Making Adjustments

Measuring TapeSo, as thrilled as I am with my current weightloss (39 lbs as of last week), the last 2+ months have only yielded a 3-4 lb loss in total.  I definitely feel stalled out, and while there may be many reasons for this, I need to get the scale moving again.

Yes, I know I am building muscle, but I still have at least 30 more pounds of fat to lose.  A plateau will happen at times, but this is my second one since August, and this one is going into week 10.  Unacceptable!

I suspect a lot of this is lazy habits.  I have been successful at low carb for months now, but in a way, I have allowed quite a bit of “carb creep” to happen – fruits that are too high in natural sugar (oranges & bananas are just SO good!), an occasional breakfast sandwich from Dunkin Donuts, and those damn cookies from the holidays.  I got back on track in the New Year, but I need to get the lazy eating habits totally back under control.

The good news in this is I know I can maintain a weight loss without gaining.  There is always a positive spin on the things that happen in life if you look for them.  I really believe that!  Anyway, I will be making a few adjustments to my current efforts.

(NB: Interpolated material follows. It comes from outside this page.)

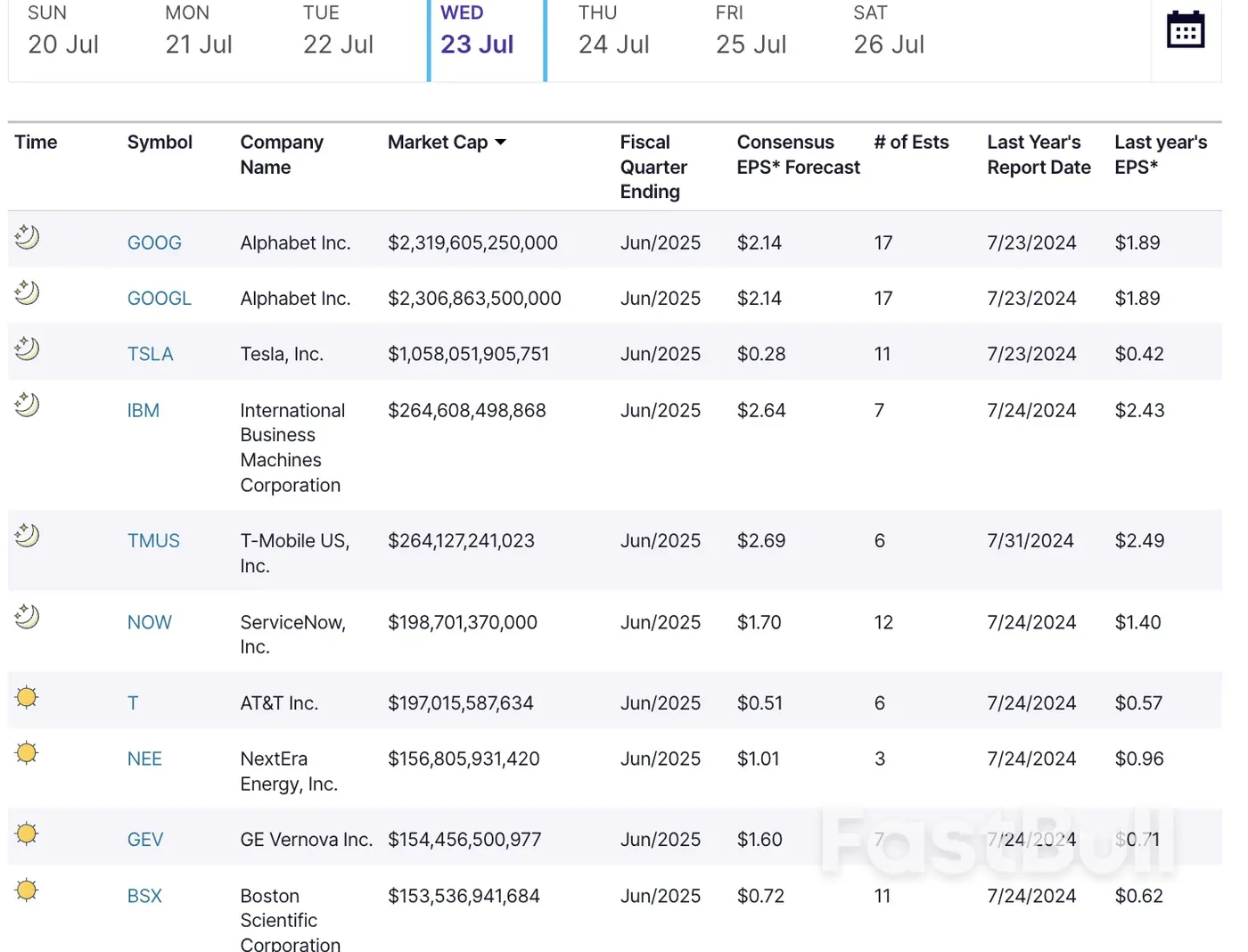
Task: Open the GOOGL ticker link
Action: [x=159, y=299]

Step 1 is to track all of my food again.  This will help me see the carb creep and keep me accountable online.  I haven’t been tracking my food on Lose like I was in the beginning and I think it shows.  Starting today, I am going to make an effort to faithfully track every morsel.  I need to see what the carb counts are for all the foods I am eating and stick to the ones that keep me losing and not stalling.

Step 2 – measuring.  I need to measure again & make sure I am actually eating the amounts I think I am eating.  I am pretty good at eyeballing, but again…lazy habits have been creeping back in.  This is especially true of my fat intake.  I know that fat is important for a healthy, low carb diet, but this is one of the areas I have gotten a little lax in.  Yes, I can have sour cream and bacon, but I am probably eating too much. On the other hand, I could stand to eat more coconut oil.

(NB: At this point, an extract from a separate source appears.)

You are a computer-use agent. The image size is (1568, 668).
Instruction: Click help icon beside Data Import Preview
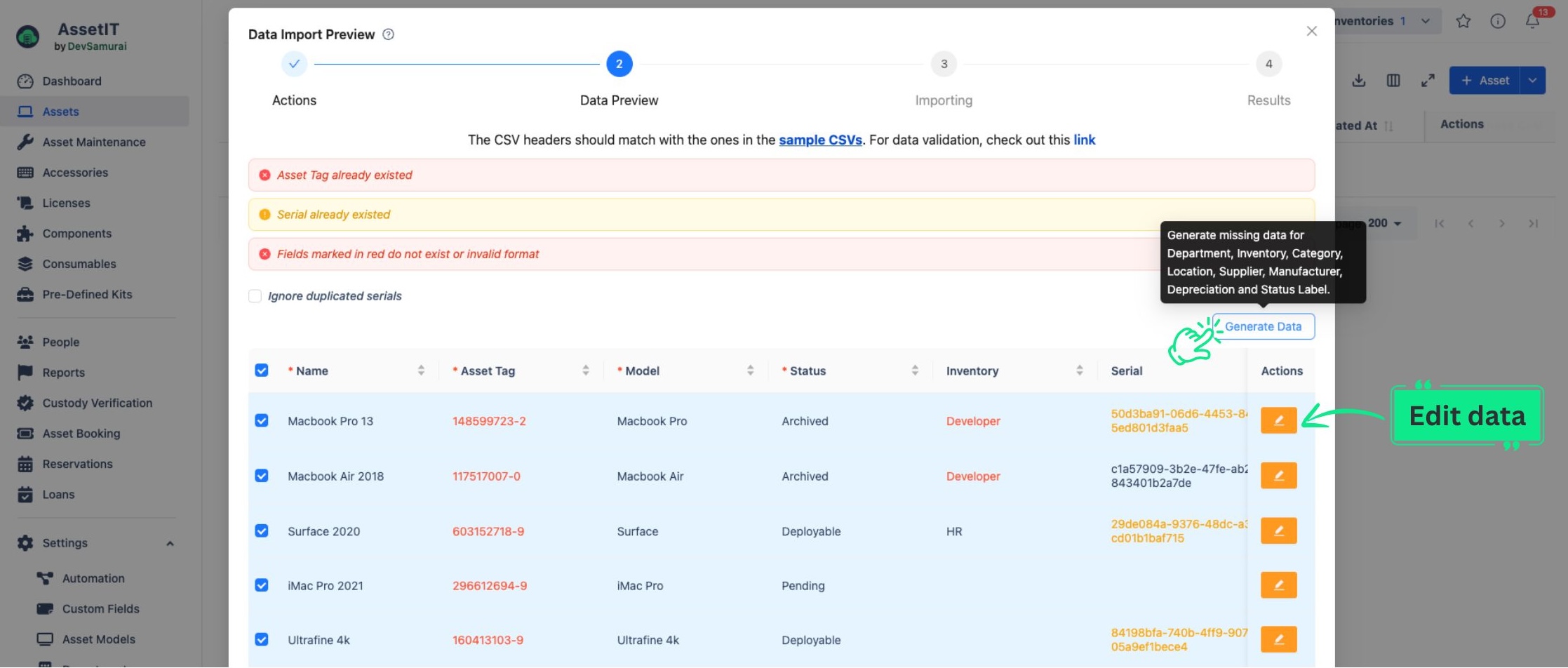point(388,34)
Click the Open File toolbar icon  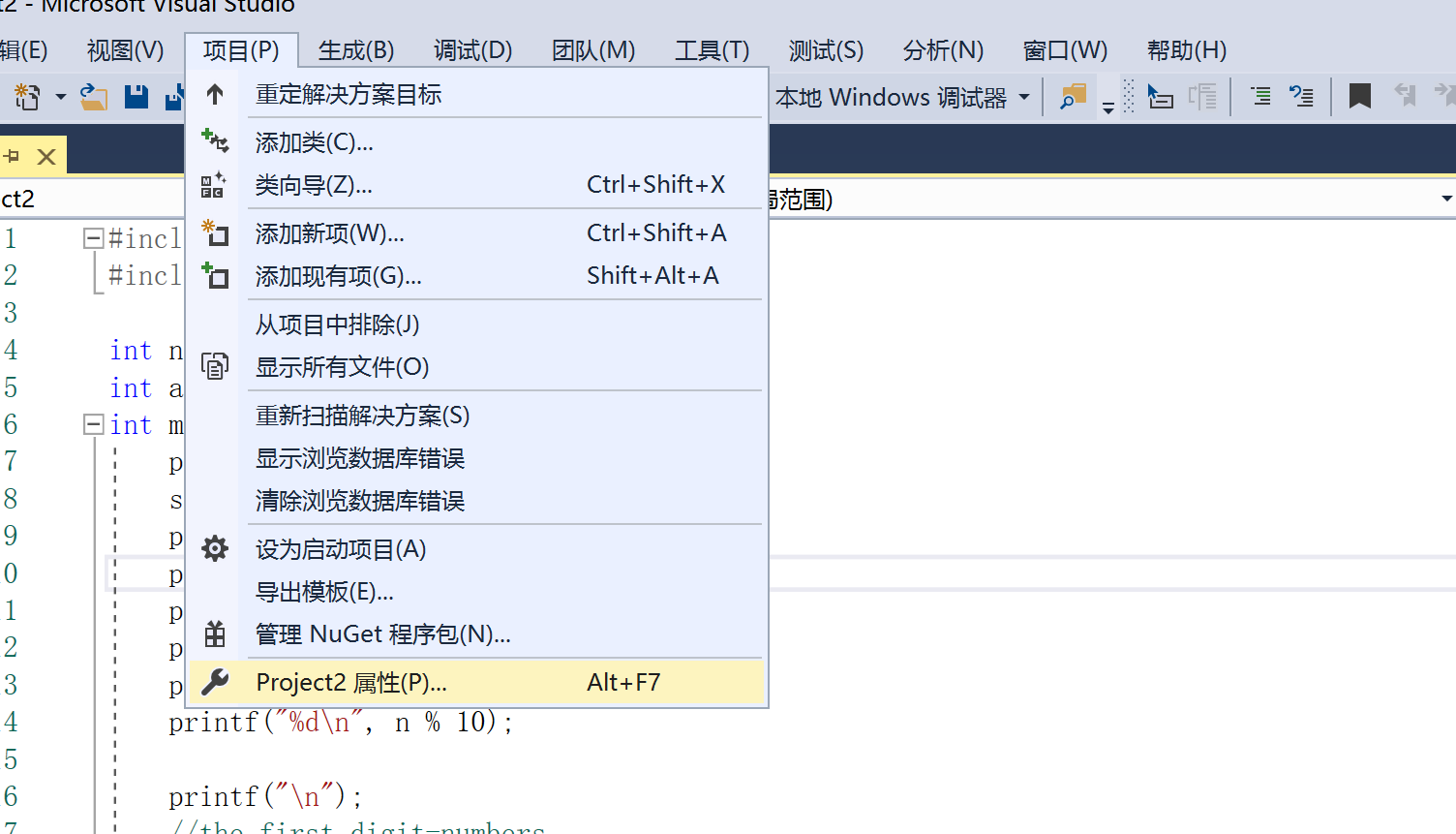[x=93, y=97]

Step 3 is exercise. Yes, I have been running faithfully and I met my first running goal of completing a 5k.  However, I need to balance it out with strength training and flexibility.  My left hip has been hurting and I have decided to rest from running for a week (at least), work on some physical therapy stretches for my hip, and add different exercise in to mix things up.  I decided on Jillian’s 30 Day Shred and some yoga.  Once my hip feels better, I will be back on the asphalt for sure, but I need to build more muscle anyway.  I want a higher resting metabolism and I want to look good naked, not just in clothes!  I want beautiful muscle definition and strength as much as aerobic endurance.

This is my three-step plan to break this stupid plateau.  I am putting it into action today and I am hopeful I will see the rewards on the scale and in my clothes very soon!  I am definitely not going to let this discourage me or use it as an excuse to give up.  In the past, once I quit losing weight, I used it as an excuse to go back to bad habits.  NEVER AGAIN!


5 thoughts on “Making Adjustments

  1. Wonder in the Woods says:

    You can do it!! I will be coming back to this post when things even out for me too. Cutting out grains and processed sugar has helped…but the honey is creeping in. *sigh* I’ll know what to cut if I stop losing weight though. YOU CAN DO IT!

  2. Sasha says:

    It sounds like a sensible plan. For me (and everyone is different), I absolutely can not do any fruit and lose weight. I add it back a bit when I am in maintaining mode. Luckily I’m not much of a fruit lover. Thanks for adding our blog btw!

  3. Teri says:

    Good luck you you! I also have been in this same fight to lose weight. I have lost 30 in the past year – with Nutri-System – so yes I have been doing it slowly – and in fact have not really lost anymore for the last six months. I have maintained and kept with the workouts. Walking, little bit of running, some weights, some biking and some swimming. But too much food is my problem. Today I started fresh once again with eating what I know works! Don’t get discouraged about your plateaus. My sister lost 60 pounds this past year and fought through plateaus. She read to mix up the exercise and to do some spurts of high energy in your routine. We try to vary the incline and the speed on our treadmills. Sounds like you are seasoned runner and kudos on your 5K! Keep up the good work!